La otra oportunidad fue para intercambiar palabras, que no besos, con su novia que inquieta le reclamaba porque no quería cambiarse la Trenca, por un bonito suéter de líneas horizontales de vistosos colores. Gregorio no quería hacerlo en cumplimiento de una disposición de sus captores, pero ella fue más influyente y le advirtió que realizarían una rueda de presos.

El resultado de esa amorosa intervención fue que el enamorado de la Trenca no pudo reconocer a su víctima ahora cubierto de vivos colores y así Gregorio no fue uno de los cuatro elegidos para ir a la Cárcel Distrital por seis meses, tan inocentes como él, pero tal vez menos afortunados en el amor.

No fue la única vez que la mona ojiazul novia de Gregorio, le salvó la vida, y en esta segunda oportunidad lo más seguro es que la afirmación sea literal y en plural. Un mediodía hacia la mitad de la larga semana la esquina de la Comisaría se desocupó, tal vez la monotonía de los sucesos llevó a todos los acompañantes a tomar un frugal almuerzo. Pero ella ahí seguía de guardia cuando les avisaron a los detenidos que debían tomar un bus.

El bus tomo las vías capitalinas hacia el norte y la mona lo seguía en un taxi, llegaron a los Batallones de Usaquén, cuya entrada quedaba al frente de unas elegantes Casas Fiscales y se detuvo a esperar le dieran la autorización para seguir con su cargamento humano. La novia de Gregorio sin perder tiempo les solicitó a los detenidos algunos números de teléfono para avisar y fue efectivo, al momento se volvió a llenar el sitio con los dolientes que volaron e impidieron con sus contactos que el ingreso de diera.

Y es que allí quedaban las famosas caballerías adonde eran conducidos los detenidos políticos para que confesaran sus delitos con el incentivo de la tortura, ocurriendo muchas veces que se morían o desaparecían sin dejar huella.

Volvieron a su cautiverio de estrato seis, mantenido gracias a las influencias de algunos.

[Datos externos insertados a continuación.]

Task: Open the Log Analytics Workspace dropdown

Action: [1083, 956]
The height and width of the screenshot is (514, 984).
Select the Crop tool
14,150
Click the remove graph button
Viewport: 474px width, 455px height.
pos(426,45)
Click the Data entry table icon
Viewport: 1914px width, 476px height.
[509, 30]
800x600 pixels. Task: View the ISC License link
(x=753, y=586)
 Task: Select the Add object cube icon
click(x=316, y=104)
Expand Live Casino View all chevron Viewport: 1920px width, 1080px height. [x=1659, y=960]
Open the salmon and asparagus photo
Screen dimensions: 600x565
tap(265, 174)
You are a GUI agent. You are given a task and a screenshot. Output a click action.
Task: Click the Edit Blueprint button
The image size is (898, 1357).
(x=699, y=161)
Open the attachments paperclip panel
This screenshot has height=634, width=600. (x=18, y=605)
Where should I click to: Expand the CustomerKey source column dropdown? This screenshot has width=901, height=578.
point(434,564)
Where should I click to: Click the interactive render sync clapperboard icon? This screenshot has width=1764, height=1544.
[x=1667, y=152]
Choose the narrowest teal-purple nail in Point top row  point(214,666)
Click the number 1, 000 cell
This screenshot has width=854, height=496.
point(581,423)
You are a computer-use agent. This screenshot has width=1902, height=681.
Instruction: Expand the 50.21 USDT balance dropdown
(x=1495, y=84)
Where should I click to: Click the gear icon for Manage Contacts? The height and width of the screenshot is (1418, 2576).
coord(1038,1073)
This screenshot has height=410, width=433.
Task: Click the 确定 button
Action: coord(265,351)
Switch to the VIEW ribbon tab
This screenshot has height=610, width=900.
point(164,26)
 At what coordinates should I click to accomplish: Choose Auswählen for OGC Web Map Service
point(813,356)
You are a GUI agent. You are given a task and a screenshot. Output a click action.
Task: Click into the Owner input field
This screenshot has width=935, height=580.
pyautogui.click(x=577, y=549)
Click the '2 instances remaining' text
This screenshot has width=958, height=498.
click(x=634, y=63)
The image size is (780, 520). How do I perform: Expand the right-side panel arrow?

Allí permanecieron por una semana, al cabo de la cual las influencias de los Procuradores civil y militar nacionales y del Ministro de Justicia en ejercicio, pudieron más que la amenaza surgida en los diarios que se aplicaría por primera vez a los terroristas el Estatuto de Seguridad recién divulgado por el gobierno de turno. Atendió a Gregorio un juez militar en los batallones de la Picota a las siete de la noche para darle su libertad.

Salió exhausto de la agotadora jornada y llegó corriendo a refugiarse en su apartamento de soltero, compartido por un amigo que confundido por la situación había vivido en ascuas la detención de su compañero de vivienda. Al llegar Gregorio encontró de bienvenida una docena de rosas en una cafetera vieja que hacía parte de su escasa batería de cocina. Se refugió en la quietud de su soledad, como un oso invernando, no quería que alguien le hablara, estaba en un cansancio inenarrable.

Con los años Gregorio se curó un poco de su angustia al cruzar con un policía. La detención carcelaria tal vez hubiese sido su muerte.